■ Work task ■
Go through the material below and copy all lines with "agent".

■ Records to process ■
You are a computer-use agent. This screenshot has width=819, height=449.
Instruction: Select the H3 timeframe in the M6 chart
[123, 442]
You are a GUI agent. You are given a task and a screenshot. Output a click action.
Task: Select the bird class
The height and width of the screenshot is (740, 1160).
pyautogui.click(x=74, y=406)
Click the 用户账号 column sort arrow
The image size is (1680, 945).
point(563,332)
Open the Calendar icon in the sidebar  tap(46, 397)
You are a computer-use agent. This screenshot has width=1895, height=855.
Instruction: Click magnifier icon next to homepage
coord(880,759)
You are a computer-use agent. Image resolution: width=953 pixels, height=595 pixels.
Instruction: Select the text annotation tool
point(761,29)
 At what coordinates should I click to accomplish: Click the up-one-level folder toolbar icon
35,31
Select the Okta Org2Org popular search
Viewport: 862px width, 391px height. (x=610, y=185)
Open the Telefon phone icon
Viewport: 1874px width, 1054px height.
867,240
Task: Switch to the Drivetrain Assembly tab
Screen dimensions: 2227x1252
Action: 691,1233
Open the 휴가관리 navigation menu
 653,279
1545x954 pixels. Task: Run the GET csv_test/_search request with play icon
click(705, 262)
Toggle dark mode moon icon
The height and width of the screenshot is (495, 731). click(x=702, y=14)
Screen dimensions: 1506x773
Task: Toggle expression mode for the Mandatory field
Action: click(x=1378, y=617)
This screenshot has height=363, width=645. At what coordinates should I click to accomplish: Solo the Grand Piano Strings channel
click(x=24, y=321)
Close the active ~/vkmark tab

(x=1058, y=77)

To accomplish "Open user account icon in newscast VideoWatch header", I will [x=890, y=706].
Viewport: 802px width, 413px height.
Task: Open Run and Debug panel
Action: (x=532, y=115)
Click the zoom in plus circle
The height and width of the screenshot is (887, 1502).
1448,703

■ Solved exercise ■
You are a computer-use agent. This screenshot has width=819, height=449.
You are a GUI agent. You are given a task and a screenshot. Output a click action.
You are a computer-use agent. This screenshot has width=1895, height=855.
You are a computer-use agent. Image resolution: width=953 pixels, height=595 pixels.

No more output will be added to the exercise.